Nel Nome di Gesù Cristo abbraccio questo anno, affinché sia tempo di salvezza per la Chiesa. e per il mondo.

Nel Nome di Cristo dico a questo anno: "Ti benedica il Signore e ti protegga. / Il Signore faccia brillare il suo volto su di te / e ti sia propizio. / Il Signore rivolga su di te il suo volto / e ti conceda pace" (Nb 6,24-26).

Sono le parole della Liturgia odierna.


2. Queste parole, pronunciate nel primo giorno dell'anno nuovo, sono indirizzate a ciascun uomo e, nello stesso tempo, a tutti gli uomini, sono indirizzate alle Nazioni ed agli Stati, a tutta la famiglia umana: "Il Signore ti conceda pace".

Queste parole ripete oggi la Chiesa dalla profondità stessa del mistero dell'Incarnazione: dal mistero della Nascita di Dio nel corpo umano.

Queste parole sono collegate oggi dalla Chiesa con la Divina Maternità di Maria: le iscrive, per così dire, nel Cuore della Madre.
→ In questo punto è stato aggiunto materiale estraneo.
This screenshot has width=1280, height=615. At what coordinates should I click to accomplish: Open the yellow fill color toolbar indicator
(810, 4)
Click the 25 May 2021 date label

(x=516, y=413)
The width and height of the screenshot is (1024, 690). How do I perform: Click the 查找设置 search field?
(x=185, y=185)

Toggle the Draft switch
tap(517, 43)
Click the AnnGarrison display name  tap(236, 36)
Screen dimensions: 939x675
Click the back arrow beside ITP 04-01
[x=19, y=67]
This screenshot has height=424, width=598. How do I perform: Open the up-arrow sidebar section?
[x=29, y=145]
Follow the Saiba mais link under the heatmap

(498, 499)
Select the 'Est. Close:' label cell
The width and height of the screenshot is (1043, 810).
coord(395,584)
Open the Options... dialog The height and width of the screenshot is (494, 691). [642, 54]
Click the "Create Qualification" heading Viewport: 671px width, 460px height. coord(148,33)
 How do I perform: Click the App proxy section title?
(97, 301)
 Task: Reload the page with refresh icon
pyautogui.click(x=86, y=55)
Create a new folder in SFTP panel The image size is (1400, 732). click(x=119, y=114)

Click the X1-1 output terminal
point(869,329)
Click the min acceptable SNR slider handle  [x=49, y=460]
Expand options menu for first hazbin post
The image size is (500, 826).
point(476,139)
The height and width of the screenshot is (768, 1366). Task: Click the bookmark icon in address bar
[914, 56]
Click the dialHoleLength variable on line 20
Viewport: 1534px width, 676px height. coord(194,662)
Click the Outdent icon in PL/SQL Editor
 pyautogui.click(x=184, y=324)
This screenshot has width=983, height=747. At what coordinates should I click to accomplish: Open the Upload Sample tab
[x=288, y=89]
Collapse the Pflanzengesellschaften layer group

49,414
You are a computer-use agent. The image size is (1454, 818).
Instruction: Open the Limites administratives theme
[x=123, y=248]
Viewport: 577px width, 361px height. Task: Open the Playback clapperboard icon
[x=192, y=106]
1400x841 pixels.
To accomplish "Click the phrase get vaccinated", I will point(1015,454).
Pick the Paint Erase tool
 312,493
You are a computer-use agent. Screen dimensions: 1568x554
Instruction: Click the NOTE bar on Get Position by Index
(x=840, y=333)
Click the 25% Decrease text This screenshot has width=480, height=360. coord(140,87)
Attraverso il Cuore della Madre pronuncio queste parole di Capodanno con un pensiero a tutti gli uomini e a tutti i popoli sparsi sul globo terrestre.

Ecco la Madre della pace! Madre di Dio e degli uomini! Madre delle nazioni e dei popoli: "tutte le generazioni mi chiameranno beata" (Lc 1,48).


3. In modo particolare pronuncio questa benedizione, propria della Liturgia odierna, col pensiero alla mia patria, alla nazione di cui sono figlio: Il Signore ti conceda pace.

E in special modo racchiudo queste parole nel cuore della Madre. Da seicento anni questa Madre è presente sulla terra polacca mediante la sua immagine di Jasna Gora. L'anno 1982 è l'anno del grande giubileo.

Dinanzi alla Madre di Jasna Gora ripeto col pensiero alla mia patria: Il Signore ti risparmi la violenza, ti risparmi lo stato d'assedio, ti conceda pace! Mentre ringrazio tutti gli uomini, che nel corso di questi giorni pregano per la Polonia, chiedo loro di continuare a pregare. Si tratta di un problema importante non soltanto per un paese, ma importante per la storia dell'uomo.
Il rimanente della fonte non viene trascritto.